You can use either stock or broth for keeping dressing moist or as a basis for gravy, but a strong flavor will give you better results.

What is cornbread dressing made of? ›

Add sautéed onion and celery to the crumbled cornbread. Stir in chicken stock, eggs, sage, salt, and pepper until well combined. Pour dressing into the prepared baking dish.

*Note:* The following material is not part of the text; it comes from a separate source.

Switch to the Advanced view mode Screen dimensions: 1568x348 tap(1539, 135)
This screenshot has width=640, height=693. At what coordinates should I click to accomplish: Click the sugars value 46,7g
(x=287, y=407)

Bake in the preheated oven until dressing just starts to turn golden brown around the edges, about 30 minutes.

What is cornbread stuffing mix made of? ›

CORNBREAD CRUMBS (ENRICHED WHEAT AND SEMOLINA FLOUR, CORNMEAL, SUGAR, SALT, PARTIALLY HYDROGENATED SOYBEAN OIL, YEAST, CALCIUM PROPIONATE (FOR FRESHNESS), DRIED NONFAT MILK); DRIED VEGETABLES (ONION, CELERY, PARSLEY); SALT; SUGAR; DRIED CHICKEN (FAT, MEAT); YEAST EXTRACT; SPICES; HYDROLYZED SOY/WHEAT PROTEIN; TURMERIC ...

What is the best dressing mix? ›

Our Top Store-Bought Stuffing Picks
  • Best Overall: Arnold Herb Seasoned Premium Cubed Stuffing.
  • Best Classic: Pepperidge Farm Herb Seasoned Classic Stuffing.
  • Best Instant: Stove Top Turkey Stuffing Mix.
  • Best Gluten-Free: Williams-Sonoma Gluten-Free Stuffing Mix.
  • Best for Celiac: Trader Joe's Gluten Free Stuffing Mix.